[Data supplied Boundary: Start]

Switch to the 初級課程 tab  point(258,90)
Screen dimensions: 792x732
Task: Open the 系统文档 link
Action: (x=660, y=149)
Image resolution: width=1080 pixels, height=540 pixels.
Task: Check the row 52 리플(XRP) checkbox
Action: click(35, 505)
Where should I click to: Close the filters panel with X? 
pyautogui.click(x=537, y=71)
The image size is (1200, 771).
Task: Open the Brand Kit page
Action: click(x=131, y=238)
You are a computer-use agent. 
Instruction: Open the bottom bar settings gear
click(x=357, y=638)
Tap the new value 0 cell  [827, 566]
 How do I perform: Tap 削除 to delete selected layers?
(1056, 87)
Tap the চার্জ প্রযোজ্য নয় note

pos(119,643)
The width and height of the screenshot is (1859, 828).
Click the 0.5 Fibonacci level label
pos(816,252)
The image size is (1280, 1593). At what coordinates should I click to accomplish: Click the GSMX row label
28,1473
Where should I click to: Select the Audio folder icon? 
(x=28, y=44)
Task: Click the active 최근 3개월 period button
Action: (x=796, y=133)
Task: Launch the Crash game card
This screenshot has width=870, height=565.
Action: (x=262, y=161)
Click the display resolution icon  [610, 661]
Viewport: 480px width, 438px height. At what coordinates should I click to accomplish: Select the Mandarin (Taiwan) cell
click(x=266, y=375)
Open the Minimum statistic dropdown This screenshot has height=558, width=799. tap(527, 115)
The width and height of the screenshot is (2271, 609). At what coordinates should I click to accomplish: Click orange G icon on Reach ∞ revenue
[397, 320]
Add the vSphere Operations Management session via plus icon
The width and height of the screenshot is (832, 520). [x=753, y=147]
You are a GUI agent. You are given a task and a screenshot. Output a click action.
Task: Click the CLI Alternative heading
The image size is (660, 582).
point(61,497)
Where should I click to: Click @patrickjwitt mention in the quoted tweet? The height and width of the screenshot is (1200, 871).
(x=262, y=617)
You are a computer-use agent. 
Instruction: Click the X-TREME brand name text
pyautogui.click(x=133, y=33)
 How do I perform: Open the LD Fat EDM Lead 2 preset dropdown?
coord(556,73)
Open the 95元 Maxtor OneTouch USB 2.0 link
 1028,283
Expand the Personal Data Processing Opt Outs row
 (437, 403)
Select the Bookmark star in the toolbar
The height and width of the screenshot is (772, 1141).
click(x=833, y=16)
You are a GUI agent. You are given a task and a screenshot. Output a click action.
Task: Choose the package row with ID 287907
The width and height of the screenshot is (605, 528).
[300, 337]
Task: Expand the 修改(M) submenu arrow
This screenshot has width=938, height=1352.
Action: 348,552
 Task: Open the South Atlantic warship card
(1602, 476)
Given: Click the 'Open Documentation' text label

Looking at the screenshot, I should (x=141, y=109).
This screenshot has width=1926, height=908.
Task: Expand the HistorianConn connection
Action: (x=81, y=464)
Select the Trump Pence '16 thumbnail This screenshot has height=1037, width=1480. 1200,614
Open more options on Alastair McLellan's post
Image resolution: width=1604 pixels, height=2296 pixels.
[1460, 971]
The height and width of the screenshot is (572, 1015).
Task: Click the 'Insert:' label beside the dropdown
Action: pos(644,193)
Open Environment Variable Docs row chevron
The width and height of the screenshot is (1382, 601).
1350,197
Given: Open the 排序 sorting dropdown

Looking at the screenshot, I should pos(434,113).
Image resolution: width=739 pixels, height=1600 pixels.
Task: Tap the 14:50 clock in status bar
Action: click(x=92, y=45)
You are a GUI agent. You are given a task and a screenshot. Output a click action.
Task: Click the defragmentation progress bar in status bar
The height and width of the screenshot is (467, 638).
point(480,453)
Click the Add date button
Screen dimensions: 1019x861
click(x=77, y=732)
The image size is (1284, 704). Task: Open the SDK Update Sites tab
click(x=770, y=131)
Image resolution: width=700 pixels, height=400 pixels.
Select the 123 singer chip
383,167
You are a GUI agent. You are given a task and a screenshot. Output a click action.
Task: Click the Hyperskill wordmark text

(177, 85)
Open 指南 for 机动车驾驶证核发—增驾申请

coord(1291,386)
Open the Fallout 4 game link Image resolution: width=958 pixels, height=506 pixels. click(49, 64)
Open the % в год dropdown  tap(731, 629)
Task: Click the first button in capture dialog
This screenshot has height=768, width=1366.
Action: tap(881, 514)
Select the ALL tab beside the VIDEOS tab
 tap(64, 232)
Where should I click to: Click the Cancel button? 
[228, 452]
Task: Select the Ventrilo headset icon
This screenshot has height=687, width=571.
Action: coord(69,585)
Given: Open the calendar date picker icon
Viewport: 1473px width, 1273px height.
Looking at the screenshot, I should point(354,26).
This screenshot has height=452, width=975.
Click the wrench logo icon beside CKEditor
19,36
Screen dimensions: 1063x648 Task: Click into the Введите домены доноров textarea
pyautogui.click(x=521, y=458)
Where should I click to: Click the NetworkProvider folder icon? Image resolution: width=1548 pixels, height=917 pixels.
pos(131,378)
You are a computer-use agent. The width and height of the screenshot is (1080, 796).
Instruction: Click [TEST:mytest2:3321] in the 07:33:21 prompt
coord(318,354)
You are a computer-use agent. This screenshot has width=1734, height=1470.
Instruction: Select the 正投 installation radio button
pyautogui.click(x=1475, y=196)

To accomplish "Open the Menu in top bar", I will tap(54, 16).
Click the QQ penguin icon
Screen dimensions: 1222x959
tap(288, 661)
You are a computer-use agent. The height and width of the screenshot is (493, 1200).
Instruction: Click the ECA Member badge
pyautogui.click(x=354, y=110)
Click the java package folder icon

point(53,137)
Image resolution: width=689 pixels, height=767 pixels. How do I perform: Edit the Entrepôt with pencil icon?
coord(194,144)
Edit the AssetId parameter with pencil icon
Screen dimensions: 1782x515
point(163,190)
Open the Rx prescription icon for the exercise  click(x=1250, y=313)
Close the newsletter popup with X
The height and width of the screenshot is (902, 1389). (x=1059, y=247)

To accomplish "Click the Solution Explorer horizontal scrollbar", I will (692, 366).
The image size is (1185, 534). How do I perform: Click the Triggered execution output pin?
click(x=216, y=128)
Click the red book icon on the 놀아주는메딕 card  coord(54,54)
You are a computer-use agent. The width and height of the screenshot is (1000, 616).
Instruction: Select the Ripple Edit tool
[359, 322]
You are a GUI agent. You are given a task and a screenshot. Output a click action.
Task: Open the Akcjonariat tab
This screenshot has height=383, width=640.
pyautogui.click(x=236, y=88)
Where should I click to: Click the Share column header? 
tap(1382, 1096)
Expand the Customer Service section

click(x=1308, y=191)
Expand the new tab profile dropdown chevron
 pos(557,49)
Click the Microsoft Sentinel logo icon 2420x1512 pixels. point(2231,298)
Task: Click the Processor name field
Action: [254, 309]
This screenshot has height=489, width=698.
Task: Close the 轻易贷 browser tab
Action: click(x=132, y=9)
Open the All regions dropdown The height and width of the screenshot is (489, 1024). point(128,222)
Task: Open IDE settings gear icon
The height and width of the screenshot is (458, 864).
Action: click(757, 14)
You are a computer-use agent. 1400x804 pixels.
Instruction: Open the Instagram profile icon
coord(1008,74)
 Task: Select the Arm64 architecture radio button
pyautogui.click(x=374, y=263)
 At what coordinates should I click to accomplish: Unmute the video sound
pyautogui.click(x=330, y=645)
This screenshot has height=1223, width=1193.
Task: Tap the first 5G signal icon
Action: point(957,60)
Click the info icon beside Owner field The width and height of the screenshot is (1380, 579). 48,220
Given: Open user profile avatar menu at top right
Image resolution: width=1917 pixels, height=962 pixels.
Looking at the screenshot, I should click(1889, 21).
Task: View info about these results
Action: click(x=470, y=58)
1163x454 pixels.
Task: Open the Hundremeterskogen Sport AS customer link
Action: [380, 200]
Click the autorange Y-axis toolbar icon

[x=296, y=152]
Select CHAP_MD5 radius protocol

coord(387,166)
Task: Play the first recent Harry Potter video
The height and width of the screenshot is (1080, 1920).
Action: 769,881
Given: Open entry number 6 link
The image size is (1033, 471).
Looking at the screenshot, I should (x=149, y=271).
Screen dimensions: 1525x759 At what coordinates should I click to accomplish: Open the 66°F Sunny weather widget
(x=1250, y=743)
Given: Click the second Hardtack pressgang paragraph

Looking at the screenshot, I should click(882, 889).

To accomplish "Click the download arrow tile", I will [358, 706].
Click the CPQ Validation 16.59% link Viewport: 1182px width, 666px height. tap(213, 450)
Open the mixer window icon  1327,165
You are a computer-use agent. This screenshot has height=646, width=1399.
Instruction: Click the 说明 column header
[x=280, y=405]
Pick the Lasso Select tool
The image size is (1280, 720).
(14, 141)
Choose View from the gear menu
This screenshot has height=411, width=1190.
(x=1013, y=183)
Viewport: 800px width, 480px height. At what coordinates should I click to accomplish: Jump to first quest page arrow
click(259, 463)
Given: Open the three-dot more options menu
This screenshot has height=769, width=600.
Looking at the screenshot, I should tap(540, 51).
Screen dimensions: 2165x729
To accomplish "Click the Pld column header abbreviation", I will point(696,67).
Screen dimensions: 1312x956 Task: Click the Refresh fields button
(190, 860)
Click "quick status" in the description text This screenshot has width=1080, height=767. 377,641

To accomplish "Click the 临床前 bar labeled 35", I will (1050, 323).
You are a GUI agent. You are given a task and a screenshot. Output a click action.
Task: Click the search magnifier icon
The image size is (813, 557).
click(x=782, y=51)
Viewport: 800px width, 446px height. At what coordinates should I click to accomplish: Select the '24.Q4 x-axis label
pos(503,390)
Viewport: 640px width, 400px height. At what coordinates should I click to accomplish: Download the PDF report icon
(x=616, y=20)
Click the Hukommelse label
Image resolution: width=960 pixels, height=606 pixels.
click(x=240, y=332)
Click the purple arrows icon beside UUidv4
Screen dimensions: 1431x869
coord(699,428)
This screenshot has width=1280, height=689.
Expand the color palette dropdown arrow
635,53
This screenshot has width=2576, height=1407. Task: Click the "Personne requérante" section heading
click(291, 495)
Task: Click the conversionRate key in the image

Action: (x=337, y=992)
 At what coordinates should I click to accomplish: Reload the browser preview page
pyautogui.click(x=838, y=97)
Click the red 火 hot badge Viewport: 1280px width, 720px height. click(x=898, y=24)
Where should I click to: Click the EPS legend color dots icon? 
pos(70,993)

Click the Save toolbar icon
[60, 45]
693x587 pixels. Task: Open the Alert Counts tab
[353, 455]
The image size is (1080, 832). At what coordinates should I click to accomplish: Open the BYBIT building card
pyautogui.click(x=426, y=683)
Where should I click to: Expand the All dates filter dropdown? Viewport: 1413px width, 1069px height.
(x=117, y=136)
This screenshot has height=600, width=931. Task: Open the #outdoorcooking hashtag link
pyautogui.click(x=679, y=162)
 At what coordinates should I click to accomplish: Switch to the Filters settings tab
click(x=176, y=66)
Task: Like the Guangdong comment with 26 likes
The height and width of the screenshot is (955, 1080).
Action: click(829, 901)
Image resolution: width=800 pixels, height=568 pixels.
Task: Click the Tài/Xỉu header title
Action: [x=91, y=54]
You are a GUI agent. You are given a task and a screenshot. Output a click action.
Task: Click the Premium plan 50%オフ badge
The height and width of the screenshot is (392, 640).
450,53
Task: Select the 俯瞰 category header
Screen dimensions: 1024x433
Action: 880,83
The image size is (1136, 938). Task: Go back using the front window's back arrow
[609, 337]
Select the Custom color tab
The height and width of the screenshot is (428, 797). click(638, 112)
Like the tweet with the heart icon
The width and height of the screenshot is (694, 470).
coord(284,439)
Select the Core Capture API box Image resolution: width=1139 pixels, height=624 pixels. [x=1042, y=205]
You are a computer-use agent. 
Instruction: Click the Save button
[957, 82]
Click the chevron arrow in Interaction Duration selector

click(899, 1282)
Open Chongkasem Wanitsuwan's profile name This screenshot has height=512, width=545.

[Data supplied Boundary: End]

> [Problem] Return exactly, and only, the lines above starting at the line that contains "Click the Microsoft" and ending at the line that contains "Task: Open IDE settings gear icon".

> [Task solution]
Click the Microsoft Sentinel logo icon 2420x1512 pixels. point(2231,298)
Task: Click the Processor name field
Action: [254, 309]
This screenshot has height=489, width=698.
Task: Close the 轻易贷 browser tab
Action: click(x=132, y=9)
Open the All regions dropdown The height and width of the screenshot is (489, 1024). point(128,222)
Task: Open IDE settings gear icon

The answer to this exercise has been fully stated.